Fixing fragipan and other soil-plant-animal interactions

The solution to many of our ailments, including poor profitability, comes from healthier plants and soil.

The rhizosphere is defined as the zone of the soil that surrounds plant roots. Many of us have thought and possibly been taught that roots are necessary to support plant life and growth but not real interesting to our cattle operation. That's not true.

Truth is the rhizosphere should be alive and healthy with loads of life, but is often sick and sparsely populated. Changing that for the better is an interesting and financially rewarding task.

Our knowledge, understanding and management of the rhizosphere and our soil has a big impact on cattle health and our economic health. There has been a large increase in knowledge and understanding of these systems in the past few years of which we can take advantage.

Root exudates have been studied and found to be capable breaking (dissolving) rock and bringing it into the active soil profile. This is important in growing new soil. Recently I reviewed papers from Kentucky, Illinois and Indiana concerning the dissolution and remediation of what is called “fragipan” with root exudates and their management.

Fragipan is defined as a near impervious aluminosilicate and iron layer that is commonly found six to 30 inches below the soil surface. It stops water infiltration and most root growth and is a problem in limiting plant and animal production and inducing drought and flooding and ponding in our pastures. Shallow soil limits moisture-holding capacity as does low soil organic matter, lack of microbes and low levels of other soil life and diversity. Bugs die when the soil dries out or is covered with water. Growth of the plant community tends to cease.
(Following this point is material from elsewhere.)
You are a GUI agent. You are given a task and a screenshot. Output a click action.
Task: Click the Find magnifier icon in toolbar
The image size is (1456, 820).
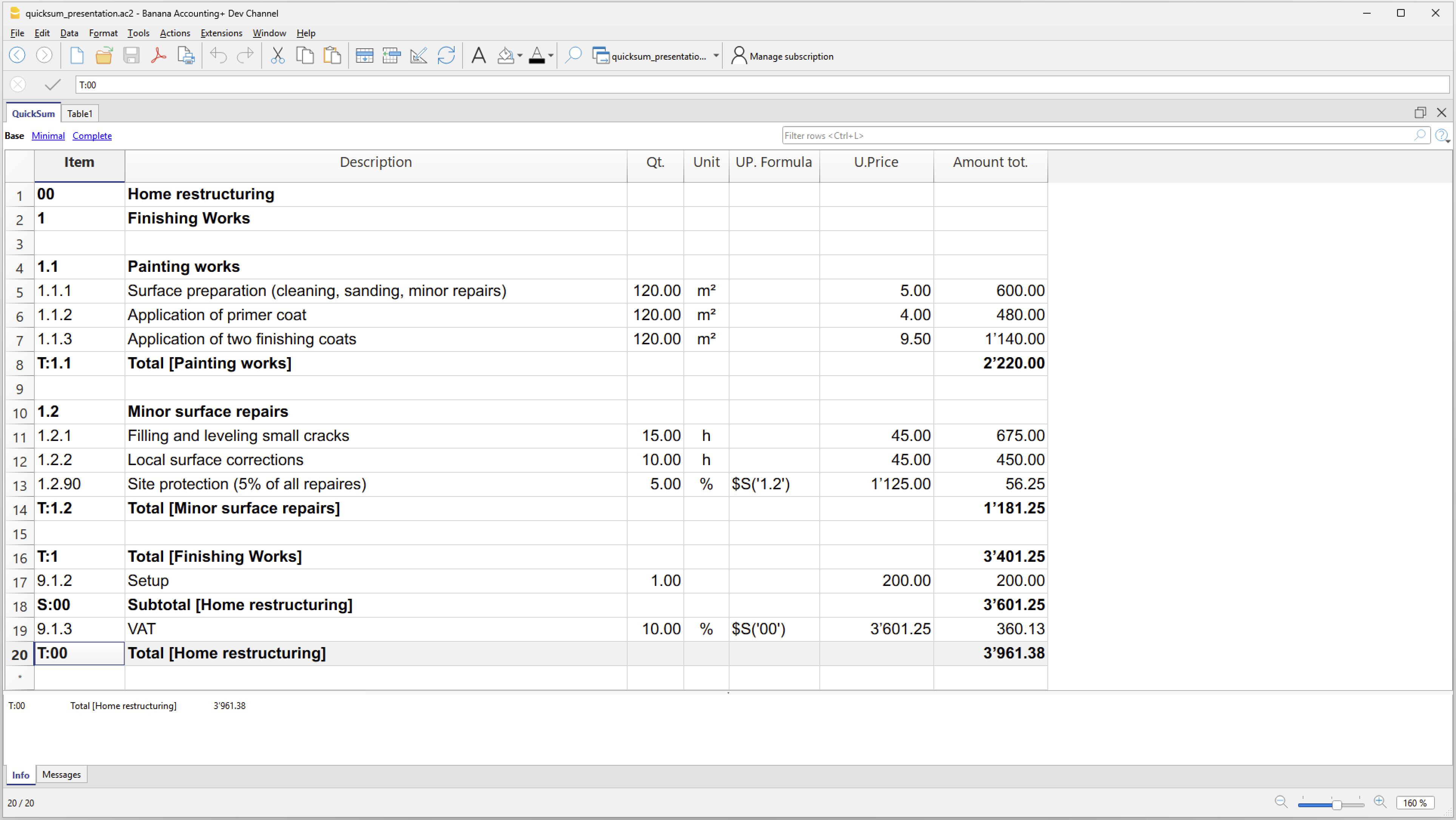click(x=573, y=55)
Solar energy for plant energy and growth has poor efficacy during the conditions above. The elimination of the extremes, such as very dry or wet, results in a tremendous decrease of good growth days. Remember that when we increase and extend the growing season we have shortened the non-growing season. This is very important.

Recently I spoke with Lloyd Murdock, an agronomist at the University of Kentucky who has led a team who has worked with using plants and their roots and root exudates to dissolve the fragipan. They do not claim to have all the answers but have found that some plants (annual ryegrass being one), when allowed to mature to a significant degree before severe grazing or chemically killing, penetrates the pan to the extent of four to eight inches. Then, their root exudates following severe use (high-density grazing) dissolves the pan complex and extends the soil depth in later moisture penetration and retention.

This boom-and-bust management has a cumulative effect over long periods of time. A couple of natural model keys in this process are:

  • Increase in plant species diversity per acre.
  • Increased biomass accumulation (tonnage) .
  • Increase in plant density.
  • Increased root growth.
  • Increase in soil life.
  • Complete recovery before grazing.
  • Maintenance and processing of litter.
  • Increase of soil carbon.
  • Short-timed, severe grazing.

The truth is, everything is in relation to and at least somewhat effects everything else. Some plant roots have the ability to pressure their way through near impervious materials and actually do so rather rapidly. An often missing natural key in this solution is short-timed, high-density grazing following complete plant recovery and growth.

Researchers north of me are showing and have documented almost 10% annual production increases for nearly 15 consecutive years. This is quite similar to what our pastures have shown us with boom and bust management. Our increases have likely been faster and bigger than in a cash crop system.

I hope many of you can utilize this work.